# [EXCERPTED PASSAGE]
Purpose: To determine whether increased physical activity 1 month after deep vein thrombosis (DVT) led to worsening of venous symptoms and signs within the subsequent 3 months.
Methods: By a multicenter prospective cohort study of patients with acute DVT, we used validated questionnaires at baseline, 1 month, and 4 months post-DVT for each exposure, using the Godin Questionnaire to measure physical activity, the VEINES-QOL to measure disease severity, and the postthrombotic syndrome (PTS) scale to measure symptoms and signs usually attributed to sequelae of DVT.

# [WORK TO COMPLETE]
1. Summarize the deep vein thrombosis abstract in two sentences.
2. Write the next part of the deep vein thrombosis abstract, starting after the end of its methods section.

# [DATASET CONTENT]
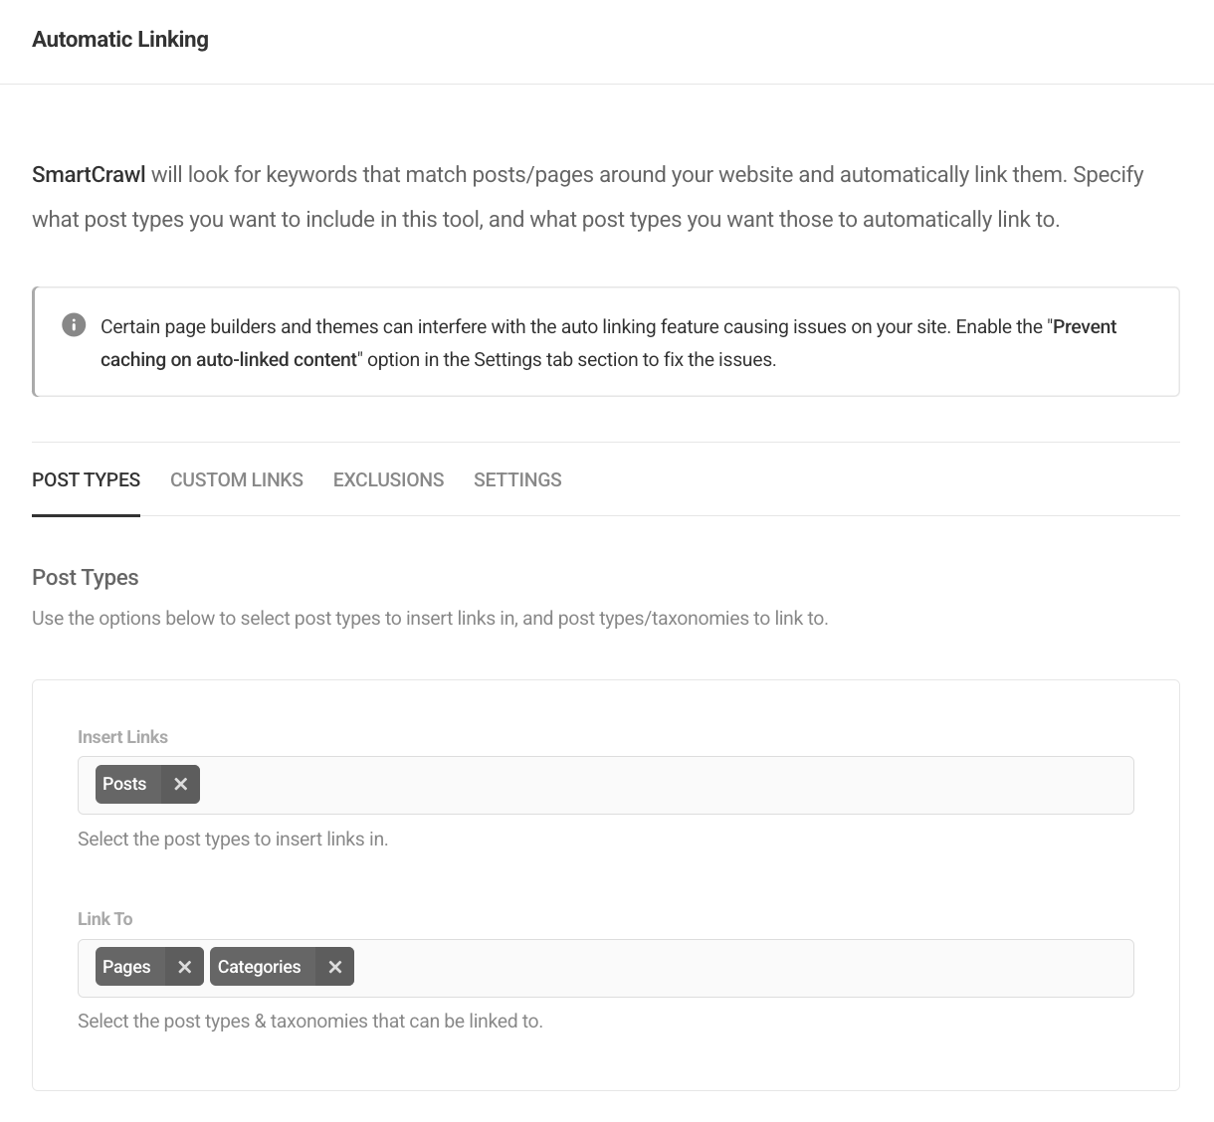Remove the Pages tag from Link To
This screenshot has width=1214, height=1122.
[x=184, y=966]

# [ANSWERS BELOW]
1. The study set out to determine whether increased physical activity one month after deep vein thrombosis (DVT) led to worse venous symptoms and signs over the following three months. In a multicenter prospective cohort of patients with acute DVT, validated questionnaires were given at baseline, 1 month, and 4 months: the Godin Questionnaire measured physical activity, the VEINES-QOL measured disease severity, and the postthrombotic syndrome (PTS) scale measured symptoms and signs usually attributed to DVT sequelae.

2.
Results: Of 301 patients followed for 4 months, 25% were inactive and 25% were only mildly active before their DVT. In univariate analysis, physical activity at 1 month was not associated with a change in PTS score between 1 month and 4 months (P = 0.42). After adjusting for the potential confounders of age, sex, pre-DVT physical activity, and disease severity at 1 month, the results suggested that higher physical activity levels at 1 month may be protective against worsening of the PTS score over the subsequent 3 months. Compared with those who were inactive at 1 month, the adjusted OR was 0.93 (95%CI: 0.47, 1.87) for mildly to moderately active persons, and 0.52 (95%CI: 0.24, 1.15) for highly active persons. Among patients who were active pre-DVT (N = 220), 55.5% had returned to their previous levels of physical activity or greater within 4 months.
Conclusions: For most persons, exercise at 1 month post-DVT does not appear to worsen venous symptoms and signs over the subsequent 3 months, and more than 50% resume their usual level of activity within 4 months.